Die Vorhänge der Wohnung waren geöffnet, alle Scheiben gründlich geputzt. Ein Strauß frischer Blumen leuchtete in einem Fenster; Gemma musste den Platz ausgesucht haben, weil dort für die längste Zeit die Sonne hereinfiel. Der Station Wagon der Petersons parkte wie eh und je direkt vor der Tür des Souterrain-Apartments, gleich neben dem Treppenaufgang. Falls Mister Piccirilli in der Zwischenzeit nicht an seinem billigen Bourbon erstickt war, würde das den üblichen Ärger geben.
Wenn sie das Haus noch weiter anstarrte, würde sie vor lauter kuscheliger Nostalgie in Tränen ausbrechen.
Es waren nur wenige Schritte bis zur Tür und zu den Klingeln. Sie hatte keinen Schlüssel mitgenommen, als sie nach Italien abgereist war. Jetzt fühlte es sich an, als wäre sie nicht vier Monate, sondern vierzig Jahre fort gewesen. Erst das machte ihr begreiflich, wie endgültig sie mit alldem hier abgeschlossen hatte.

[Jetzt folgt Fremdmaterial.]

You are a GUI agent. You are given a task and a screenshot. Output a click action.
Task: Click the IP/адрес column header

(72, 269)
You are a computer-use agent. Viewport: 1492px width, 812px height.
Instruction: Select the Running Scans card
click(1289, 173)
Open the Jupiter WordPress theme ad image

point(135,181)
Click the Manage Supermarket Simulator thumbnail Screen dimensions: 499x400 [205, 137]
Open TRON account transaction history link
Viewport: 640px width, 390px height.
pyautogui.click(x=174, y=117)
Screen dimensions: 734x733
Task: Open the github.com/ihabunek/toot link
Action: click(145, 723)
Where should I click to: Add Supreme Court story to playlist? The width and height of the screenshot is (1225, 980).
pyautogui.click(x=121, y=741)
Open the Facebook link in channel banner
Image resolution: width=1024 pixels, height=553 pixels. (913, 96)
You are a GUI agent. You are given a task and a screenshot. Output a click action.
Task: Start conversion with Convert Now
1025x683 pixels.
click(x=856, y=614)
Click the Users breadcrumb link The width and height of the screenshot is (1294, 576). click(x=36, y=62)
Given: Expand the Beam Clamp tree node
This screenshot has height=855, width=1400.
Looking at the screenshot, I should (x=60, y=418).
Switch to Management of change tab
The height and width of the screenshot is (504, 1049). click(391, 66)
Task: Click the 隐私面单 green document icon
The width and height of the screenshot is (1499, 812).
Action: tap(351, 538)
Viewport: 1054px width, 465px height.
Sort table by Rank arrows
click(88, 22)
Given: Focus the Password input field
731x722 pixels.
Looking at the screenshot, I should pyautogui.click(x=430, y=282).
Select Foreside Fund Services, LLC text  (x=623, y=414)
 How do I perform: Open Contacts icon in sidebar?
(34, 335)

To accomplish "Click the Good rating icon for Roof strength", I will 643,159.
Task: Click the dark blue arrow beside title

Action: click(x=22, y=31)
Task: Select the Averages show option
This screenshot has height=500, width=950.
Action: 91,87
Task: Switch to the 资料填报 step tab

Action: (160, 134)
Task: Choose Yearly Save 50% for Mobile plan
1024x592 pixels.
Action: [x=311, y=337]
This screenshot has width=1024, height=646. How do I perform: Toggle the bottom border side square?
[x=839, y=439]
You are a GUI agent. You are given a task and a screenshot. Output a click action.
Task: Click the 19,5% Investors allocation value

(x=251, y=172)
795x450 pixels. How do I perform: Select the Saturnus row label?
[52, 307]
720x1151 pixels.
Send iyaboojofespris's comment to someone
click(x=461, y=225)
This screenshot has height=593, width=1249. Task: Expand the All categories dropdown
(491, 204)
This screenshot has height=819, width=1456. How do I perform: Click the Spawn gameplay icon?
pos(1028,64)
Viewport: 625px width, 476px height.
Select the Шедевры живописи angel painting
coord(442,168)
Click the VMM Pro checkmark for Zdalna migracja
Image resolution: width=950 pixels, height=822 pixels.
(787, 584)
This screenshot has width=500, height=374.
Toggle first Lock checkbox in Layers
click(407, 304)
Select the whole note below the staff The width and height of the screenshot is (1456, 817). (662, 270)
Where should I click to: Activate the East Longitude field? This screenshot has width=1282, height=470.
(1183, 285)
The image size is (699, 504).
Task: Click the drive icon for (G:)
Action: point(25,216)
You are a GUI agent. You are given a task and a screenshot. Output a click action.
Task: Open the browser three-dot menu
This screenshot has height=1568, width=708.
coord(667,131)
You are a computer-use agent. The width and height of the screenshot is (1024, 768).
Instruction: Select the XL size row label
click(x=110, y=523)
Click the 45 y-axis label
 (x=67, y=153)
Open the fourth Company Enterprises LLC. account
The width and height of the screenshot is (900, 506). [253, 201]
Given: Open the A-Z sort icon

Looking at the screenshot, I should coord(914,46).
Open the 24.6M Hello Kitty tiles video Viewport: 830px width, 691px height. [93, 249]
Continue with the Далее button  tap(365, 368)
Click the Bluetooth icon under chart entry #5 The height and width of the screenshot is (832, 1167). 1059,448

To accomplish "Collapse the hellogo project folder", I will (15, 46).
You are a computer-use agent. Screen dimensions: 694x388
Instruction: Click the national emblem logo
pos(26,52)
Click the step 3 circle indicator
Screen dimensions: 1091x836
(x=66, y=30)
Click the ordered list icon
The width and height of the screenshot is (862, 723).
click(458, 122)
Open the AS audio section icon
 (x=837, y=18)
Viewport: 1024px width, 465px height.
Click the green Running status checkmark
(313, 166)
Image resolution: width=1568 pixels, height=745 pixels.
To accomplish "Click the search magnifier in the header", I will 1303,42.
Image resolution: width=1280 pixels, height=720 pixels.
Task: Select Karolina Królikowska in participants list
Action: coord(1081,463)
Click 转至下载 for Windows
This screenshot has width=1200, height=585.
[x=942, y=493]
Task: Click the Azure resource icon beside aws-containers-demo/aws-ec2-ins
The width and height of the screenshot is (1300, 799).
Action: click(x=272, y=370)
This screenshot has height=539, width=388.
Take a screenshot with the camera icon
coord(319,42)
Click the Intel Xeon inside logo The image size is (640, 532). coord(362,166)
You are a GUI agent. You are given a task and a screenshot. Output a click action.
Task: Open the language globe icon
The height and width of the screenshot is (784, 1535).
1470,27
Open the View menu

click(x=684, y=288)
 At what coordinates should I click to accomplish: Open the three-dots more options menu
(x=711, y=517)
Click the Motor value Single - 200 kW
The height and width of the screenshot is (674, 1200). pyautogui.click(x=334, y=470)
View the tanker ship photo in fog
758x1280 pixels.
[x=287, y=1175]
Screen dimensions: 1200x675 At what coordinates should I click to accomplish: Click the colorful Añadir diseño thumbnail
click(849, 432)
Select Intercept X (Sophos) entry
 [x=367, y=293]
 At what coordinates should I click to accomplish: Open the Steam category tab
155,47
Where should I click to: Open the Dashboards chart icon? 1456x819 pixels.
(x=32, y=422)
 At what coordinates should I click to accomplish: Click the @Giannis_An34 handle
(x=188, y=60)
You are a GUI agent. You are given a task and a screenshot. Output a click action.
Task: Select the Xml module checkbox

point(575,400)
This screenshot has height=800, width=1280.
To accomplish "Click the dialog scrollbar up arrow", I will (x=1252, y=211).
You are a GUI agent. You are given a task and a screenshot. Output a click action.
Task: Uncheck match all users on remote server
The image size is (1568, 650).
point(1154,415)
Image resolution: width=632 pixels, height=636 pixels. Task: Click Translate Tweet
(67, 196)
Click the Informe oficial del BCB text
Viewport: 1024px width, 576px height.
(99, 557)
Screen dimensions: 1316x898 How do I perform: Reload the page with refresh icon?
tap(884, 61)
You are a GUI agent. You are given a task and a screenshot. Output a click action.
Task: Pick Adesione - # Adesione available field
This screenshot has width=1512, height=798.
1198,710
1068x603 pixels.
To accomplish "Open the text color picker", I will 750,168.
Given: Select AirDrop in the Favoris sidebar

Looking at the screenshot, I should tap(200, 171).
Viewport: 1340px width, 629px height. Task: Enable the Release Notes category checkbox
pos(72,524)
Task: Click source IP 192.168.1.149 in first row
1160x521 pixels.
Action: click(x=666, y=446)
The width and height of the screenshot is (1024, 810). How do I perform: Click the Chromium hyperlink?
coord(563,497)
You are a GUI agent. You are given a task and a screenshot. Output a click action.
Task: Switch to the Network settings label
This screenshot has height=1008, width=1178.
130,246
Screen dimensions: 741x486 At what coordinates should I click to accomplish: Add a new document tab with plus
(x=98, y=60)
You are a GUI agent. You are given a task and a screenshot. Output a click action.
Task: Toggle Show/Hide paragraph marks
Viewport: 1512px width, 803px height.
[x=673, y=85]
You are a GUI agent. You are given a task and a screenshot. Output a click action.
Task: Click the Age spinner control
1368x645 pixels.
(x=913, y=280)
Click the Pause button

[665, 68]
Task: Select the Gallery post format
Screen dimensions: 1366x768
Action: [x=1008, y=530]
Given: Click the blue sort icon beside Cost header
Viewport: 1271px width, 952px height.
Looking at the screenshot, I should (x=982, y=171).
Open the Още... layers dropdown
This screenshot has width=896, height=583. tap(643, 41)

Bei dem Gedanken, die Stufen hinaufzusteigen, wurde ihr speiübel. Wahrscheinlich war ihre Mutter ohnehin nicht da, sie hatte sicher noch diesen Job in Bristen’s Eatery und den zweiten in der Wäscherei. Nachts kochte sie manchmal Glasnudeln in einem chinesischen Take-away, zwei Ecken weiter, dann nahm sie sich den nächsten Tag frei. Vielleicht war sie also doch da. Was es nur schlimmer machte, dass Rosa weithin sichtbar auf dem Bürgersteig stand wie festgefroren.
Wie hätte sie sich entschieden, wenn ihre Mutter ihr geraten hätte, das Kind zu behalten? Hätte Rosa Nathaniel zur Welt gebracht? Und was dann? Sie würde noch immer hier leben, nachts Mister Piccirillis Schnarchen durch die Bodendielen hören, einem plärrenden Säugling die Brust geben und versuchen, irgendwie über die Runden zu kommen.
Sie musste hier weg. Auf der Stelle.
Hatte Gemma nicht Recht behalten, als sie gesagt hatte, Rosa täte sich keinen Gefallen, wenn sie mit siebzehn ein Kind bekäme? Hatte Rosa nicht genug mit sich selbst zu tun?